High-quality, easily digestible protein and carbohydrate diet:
Many animals with liver disease are fed diets with inappropriate protein restriction, which may restrict hepatic regeneration and result in malnutrition. Whilst prescription hepatic diets can be useful and contain additional benefits such as zinc and B-vitamin supplementation, the author generally prefers to use a soya-based hypoallergenic diet fed little and often.
These include vitamin E, zinc, silymarin, S-adenosylmethionine and silybin. There is no clear evidence to date of improved survival in dogs with liver disease given antioxidants; however, human research has documented significant benefits when given to people with toxic hepatopathies.
Cholerectics and bile acid modifiers:
Ursodeoxycholic acid (for example Destolit) is a bile acid modifier. It has been used safely in dogs but is not licensed for use in animals. Evidence does exist to support its use in liver disease cases, to promote bile flow and displacement of toxic hydrophobic bile acids. It should not be given to dogs with complete biliary obstruction.
Patients with acute hepatitis of an infectious origin should be treated with broad-spectrum antibiotics, for example intravenous amoxicillin-clavulanate. Ideally, the antibiotic choice should be based on culture and sensitivity; however, initiating treatment with an appropriate antibiotic is indicated while awaiting culture results. In severe cases, metronidazole can also be added to the antibiotic regime at a reduced dose (7.5mg/kg/BID) due to its hepatic metabolism.
Ensuring these patients maintain their calorie intake is important, and therefore nauseous patients should be treated appropriately with maropitant, metoclopramide or ondansetron.
Proton pump inhibitors:
If concerned about gastrointestinal ulceration, omeprazole 1mg/kg/BID intravenously is warranted, although it is not currently licensed. Cimetidine is contraindicated in liver disease due to cytochrome P450 inhibition.
In cases of hepatic encephalopathy, addition of oral or per rectum lactulose can be an important method to improve clinical signs. Once signs have been controlled, the dose can be slowly tapered.
This is indicated in cases of primary copper hepatopathy, or those with severe secondary copper accumulation. Copper chelators include zinc and penicillamine; however, neither are licensed for small animals in the UK. Penicillamine is the most readily available, but it must be noted that chelation can take weeks to months before an effect is seen.
Anti-inflammatory doses of prednisolone have been reported to have a benefit in cases of chronic hepatitis; however, the risk of gastrointestinal ulceration is significant, particularly if portal hypertension is documented.
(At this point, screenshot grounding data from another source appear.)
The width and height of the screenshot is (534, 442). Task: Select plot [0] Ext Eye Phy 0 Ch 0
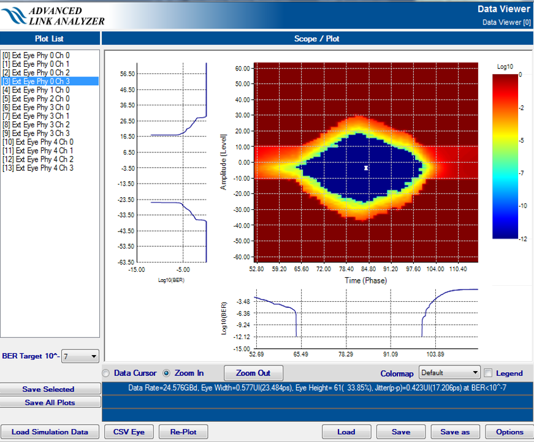click(x=36, y=55)
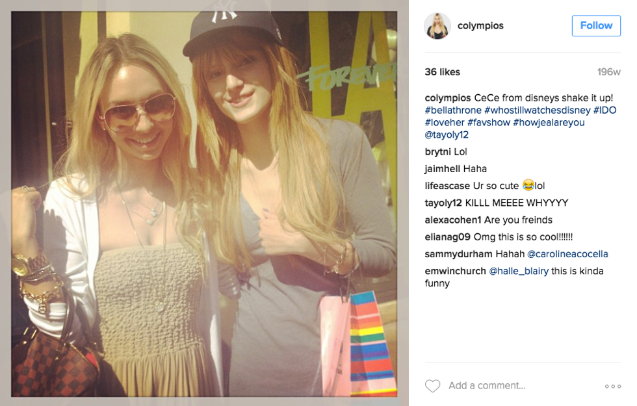
Task: Follow the colympios account
Action: pyautogui.click(x=596, y=25)
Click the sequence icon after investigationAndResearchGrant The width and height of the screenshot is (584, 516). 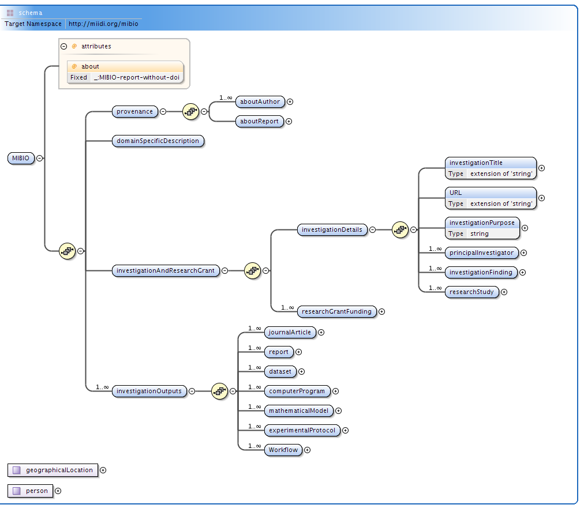tap(252, 270)
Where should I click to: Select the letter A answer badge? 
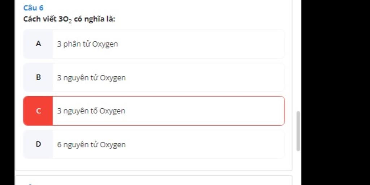point(38,44)
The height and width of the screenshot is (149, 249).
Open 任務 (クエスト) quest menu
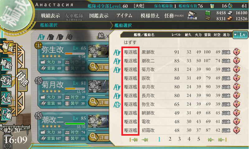[x=174, y=16]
It is recommended that the case be discussed with a specialist if you are unsure if corticosteroids should be started.
Increasing evidence is supporting the theory of an immune-mediated aetiology in specific breeds with hepatitis – in particular, the Dobermann and English Springer Spaniel. The author has had success treating English Springer Spaniels with severe, chronic hepatitis with prednisolone 1 to 2mg/kg/SID, with complete resolution of their clinical signs. Cases responding to cyclosporine have also been reported. Speaking to a specialist prior to initiating immunosuppressives would be recommended in these cases.
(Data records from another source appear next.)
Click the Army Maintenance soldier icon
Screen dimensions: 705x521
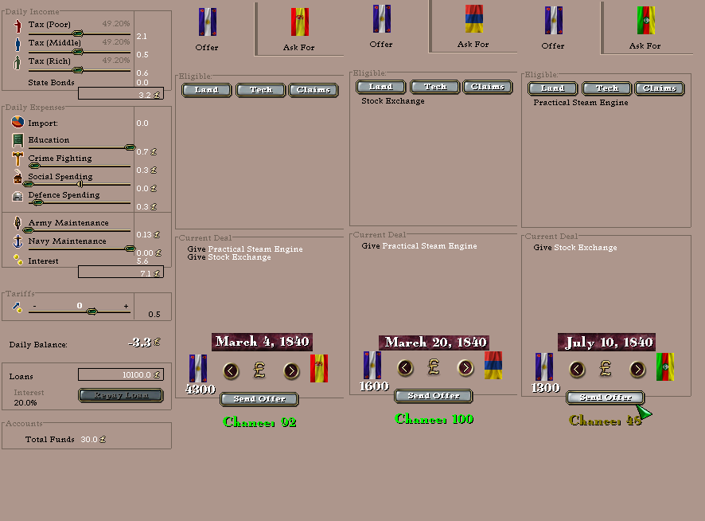pos(18,223)
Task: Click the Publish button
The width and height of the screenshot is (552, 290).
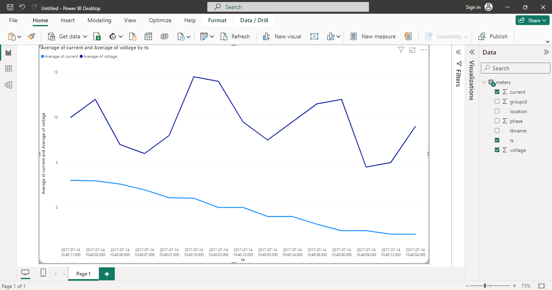Action: pyautogui.click(x=493, y=36)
Spironolactone +/- furosemide:
If a patient with portal hypertension develops marked ascites then spironolactone, and possibly also short-term furosemide, can help relieve the abdominal fluid efficiently to improve patient comfort.
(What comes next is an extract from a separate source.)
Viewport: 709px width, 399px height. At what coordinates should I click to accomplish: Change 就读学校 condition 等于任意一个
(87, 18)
Canine hepatopathies include a range of both reversible and irreversible disease processes, with many treatments remaining non-specific. However, as our understanding of specific breed-related hepatopathies improves, we are seeing our treatments concentrate on the underlying inciting cause and we hope that with further research we can continue to focus our treatment regimens for these patients.
Until that time, providing good supportive care with the medications discussed in this article is the optimal way of ensuring that your patient is receiving the highest quality of care.